" Si un plant d'ananas présente une mutation spontanée qui donne au fruit une couleur rose, il peut être vendu sans autre forme de procès. Si on reproduit ce processus à l'identique par des techniques de modification génétique, le produit devra suivre la procédure d'autorisation draconienne réservée aux OGM. " © GETTY

Faut-il stigmatiser les fruits et légumes OGM ?

Des pommes qui ne brunissent pas lorsqu’on les coupe, des tomates plus riches en antioxydants, des pommes de terre plus résistantes : tous ces OGM existent… mais ils ne risquent pas d’aboutir dans nos assiettes de sitôt.

Les végétaux que nous consommons sont tous le résultat d’une sélection et d’autres interventions humaines qui reposent depuis toujours sur des méthodes d’amélioration visant à d’accroître leur productivité ou leurs qualités gustatives.
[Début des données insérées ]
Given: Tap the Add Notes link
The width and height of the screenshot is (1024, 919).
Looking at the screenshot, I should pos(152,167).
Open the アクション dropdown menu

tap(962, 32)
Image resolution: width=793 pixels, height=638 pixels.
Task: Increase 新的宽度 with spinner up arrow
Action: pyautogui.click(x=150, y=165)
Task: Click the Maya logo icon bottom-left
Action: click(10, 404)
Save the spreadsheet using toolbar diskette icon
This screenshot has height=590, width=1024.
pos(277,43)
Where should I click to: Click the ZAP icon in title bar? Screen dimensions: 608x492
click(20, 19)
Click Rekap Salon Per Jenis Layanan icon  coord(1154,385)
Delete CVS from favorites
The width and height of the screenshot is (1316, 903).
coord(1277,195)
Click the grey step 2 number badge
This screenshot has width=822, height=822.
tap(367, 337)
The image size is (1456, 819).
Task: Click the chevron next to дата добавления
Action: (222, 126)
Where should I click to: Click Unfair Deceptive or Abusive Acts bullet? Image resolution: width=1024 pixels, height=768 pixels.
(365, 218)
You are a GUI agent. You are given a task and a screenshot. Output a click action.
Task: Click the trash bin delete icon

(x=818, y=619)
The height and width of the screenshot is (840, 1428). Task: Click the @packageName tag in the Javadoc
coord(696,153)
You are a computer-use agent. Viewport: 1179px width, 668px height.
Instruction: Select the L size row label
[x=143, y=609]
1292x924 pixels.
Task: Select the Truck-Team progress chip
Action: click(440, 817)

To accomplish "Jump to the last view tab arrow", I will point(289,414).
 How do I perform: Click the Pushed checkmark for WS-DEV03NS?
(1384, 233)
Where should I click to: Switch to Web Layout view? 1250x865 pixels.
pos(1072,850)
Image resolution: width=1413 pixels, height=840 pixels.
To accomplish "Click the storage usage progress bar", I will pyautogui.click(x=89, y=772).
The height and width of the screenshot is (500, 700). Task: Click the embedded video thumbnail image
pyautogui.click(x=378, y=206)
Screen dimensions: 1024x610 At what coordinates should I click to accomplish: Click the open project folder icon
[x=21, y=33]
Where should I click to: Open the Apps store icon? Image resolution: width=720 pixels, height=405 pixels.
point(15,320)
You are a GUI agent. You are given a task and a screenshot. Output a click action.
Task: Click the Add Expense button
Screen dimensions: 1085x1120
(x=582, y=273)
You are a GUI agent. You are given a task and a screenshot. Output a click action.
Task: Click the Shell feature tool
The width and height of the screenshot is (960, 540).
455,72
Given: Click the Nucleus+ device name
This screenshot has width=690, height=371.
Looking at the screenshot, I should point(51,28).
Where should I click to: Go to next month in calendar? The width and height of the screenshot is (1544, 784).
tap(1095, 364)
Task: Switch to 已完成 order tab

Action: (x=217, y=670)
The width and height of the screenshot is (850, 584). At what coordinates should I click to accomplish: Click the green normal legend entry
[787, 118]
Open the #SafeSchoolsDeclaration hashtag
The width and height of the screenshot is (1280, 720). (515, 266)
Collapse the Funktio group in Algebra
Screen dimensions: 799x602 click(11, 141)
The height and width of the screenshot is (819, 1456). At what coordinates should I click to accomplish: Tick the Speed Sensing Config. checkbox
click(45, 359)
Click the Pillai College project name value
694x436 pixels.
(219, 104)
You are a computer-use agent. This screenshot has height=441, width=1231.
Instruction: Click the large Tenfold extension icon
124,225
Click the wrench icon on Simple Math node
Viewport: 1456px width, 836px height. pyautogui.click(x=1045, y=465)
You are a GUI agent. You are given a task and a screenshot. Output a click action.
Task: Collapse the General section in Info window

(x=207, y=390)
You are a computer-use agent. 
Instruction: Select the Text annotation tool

À l’origine, on se bornait pour cela à sélectionner les graines des meilleures plantes afin de les reproduire et de les croiser avec des variétés apparentées. Fondamentalement, cette approche classique consiste à combiner plusieurs propriétés héréditaires et à sélectionner des mutations spontanées – de petites modifications qui se produisent naturellement dans le matériel génétique de la plante et qui, parfois, l’améliorent.  » Les choux de Bruxelles moins amers, par exemple, sont le produit d’un processus de sélection classique « , illustre René Custers, spécialiste en biologie moléculaire. Il est rattaché depuis plusieurs décennies à l’institut flamand pour la biotechnologie (VIB), où il s’occupe principalement de la sécurité, de la législation et des aspects sociétaux de la biotechnologie moderne. Les nombreuses mutations intervenues au fil du temps ont ainsi débouché sur une formidable diversité.  » Les choux sont tous issus d’une unique espèce sauvage. Les choux de Bruxelles ont été découverts pour la première fois par un paysan de nos contrées, tandis que le brocoli s’est développé quelque part en Italie. Le chou-fleur est, comme son nom l’indique, une inflorescence déformée et tuméfiée… mais si vous le laissez pousser, il finira par produire de vraies fleurs.  »

En Belgique, les produits labélisés OGM sont presque complètement absents des rayons.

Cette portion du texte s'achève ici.